▶ [Try it]:
Note each line of the listing that contains the string "will", and copy it.

▶ [Supplied data]:
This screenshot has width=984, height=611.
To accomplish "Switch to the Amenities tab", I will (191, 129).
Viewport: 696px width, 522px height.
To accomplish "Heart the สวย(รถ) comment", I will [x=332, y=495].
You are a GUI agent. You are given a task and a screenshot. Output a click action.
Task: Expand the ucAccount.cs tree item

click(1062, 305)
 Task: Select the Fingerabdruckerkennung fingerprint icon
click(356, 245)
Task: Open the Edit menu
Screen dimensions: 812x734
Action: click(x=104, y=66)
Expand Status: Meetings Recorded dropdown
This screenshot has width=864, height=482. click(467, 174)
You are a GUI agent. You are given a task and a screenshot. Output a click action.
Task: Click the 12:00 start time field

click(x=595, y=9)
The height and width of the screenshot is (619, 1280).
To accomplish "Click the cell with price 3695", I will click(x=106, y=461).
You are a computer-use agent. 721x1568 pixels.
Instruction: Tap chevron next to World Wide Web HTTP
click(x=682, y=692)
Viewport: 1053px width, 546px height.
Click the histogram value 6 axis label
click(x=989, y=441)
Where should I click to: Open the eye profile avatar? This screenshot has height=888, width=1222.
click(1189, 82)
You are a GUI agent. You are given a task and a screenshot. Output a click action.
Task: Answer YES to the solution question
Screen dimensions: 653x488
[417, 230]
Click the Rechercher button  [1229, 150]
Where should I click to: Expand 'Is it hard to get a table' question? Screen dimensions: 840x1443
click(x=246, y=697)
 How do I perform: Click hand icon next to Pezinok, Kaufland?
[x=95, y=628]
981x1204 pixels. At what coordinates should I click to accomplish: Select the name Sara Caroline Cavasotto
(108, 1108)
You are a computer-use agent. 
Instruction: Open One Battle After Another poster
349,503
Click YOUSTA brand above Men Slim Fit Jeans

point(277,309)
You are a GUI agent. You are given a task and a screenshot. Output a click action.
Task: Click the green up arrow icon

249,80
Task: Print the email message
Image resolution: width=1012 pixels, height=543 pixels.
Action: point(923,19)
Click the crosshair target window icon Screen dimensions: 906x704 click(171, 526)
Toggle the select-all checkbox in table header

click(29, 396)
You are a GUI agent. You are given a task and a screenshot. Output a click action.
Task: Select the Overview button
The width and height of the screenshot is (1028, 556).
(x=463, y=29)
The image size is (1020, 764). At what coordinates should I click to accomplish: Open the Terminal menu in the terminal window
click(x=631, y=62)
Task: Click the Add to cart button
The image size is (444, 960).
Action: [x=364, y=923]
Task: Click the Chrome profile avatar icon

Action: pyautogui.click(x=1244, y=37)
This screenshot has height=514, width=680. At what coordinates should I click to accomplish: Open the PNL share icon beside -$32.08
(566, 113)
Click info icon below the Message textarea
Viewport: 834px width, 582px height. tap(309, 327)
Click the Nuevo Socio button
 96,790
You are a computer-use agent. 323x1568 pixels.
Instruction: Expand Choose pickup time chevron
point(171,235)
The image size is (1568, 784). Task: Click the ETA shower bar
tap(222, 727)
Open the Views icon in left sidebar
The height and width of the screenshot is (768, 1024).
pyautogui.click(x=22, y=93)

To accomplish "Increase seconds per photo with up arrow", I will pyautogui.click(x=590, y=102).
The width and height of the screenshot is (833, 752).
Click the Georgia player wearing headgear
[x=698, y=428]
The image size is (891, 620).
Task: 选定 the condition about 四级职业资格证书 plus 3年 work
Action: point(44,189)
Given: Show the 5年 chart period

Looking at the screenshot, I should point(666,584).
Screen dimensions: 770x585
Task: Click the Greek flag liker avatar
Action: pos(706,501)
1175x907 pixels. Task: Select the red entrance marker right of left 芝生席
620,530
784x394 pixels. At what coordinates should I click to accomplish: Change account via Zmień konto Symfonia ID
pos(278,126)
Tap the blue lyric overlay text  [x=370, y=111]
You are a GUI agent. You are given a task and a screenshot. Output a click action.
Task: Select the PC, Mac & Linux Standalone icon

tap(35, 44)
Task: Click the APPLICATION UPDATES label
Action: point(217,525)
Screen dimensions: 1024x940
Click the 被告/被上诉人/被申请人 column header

▶ [Answer to the exercise]:
To accomplish "Switch to the Amenities tab", I will (191, 129).
To accomplish "Heart the สวย(รถ) comment", I will [x=332, y=495].
To accomplish "Click the cell with price 3695", I will click(x=106, y=461).
To accomplish "Increase seconds per photo with up arrow", I will pyautogui.click(x=590, y=102).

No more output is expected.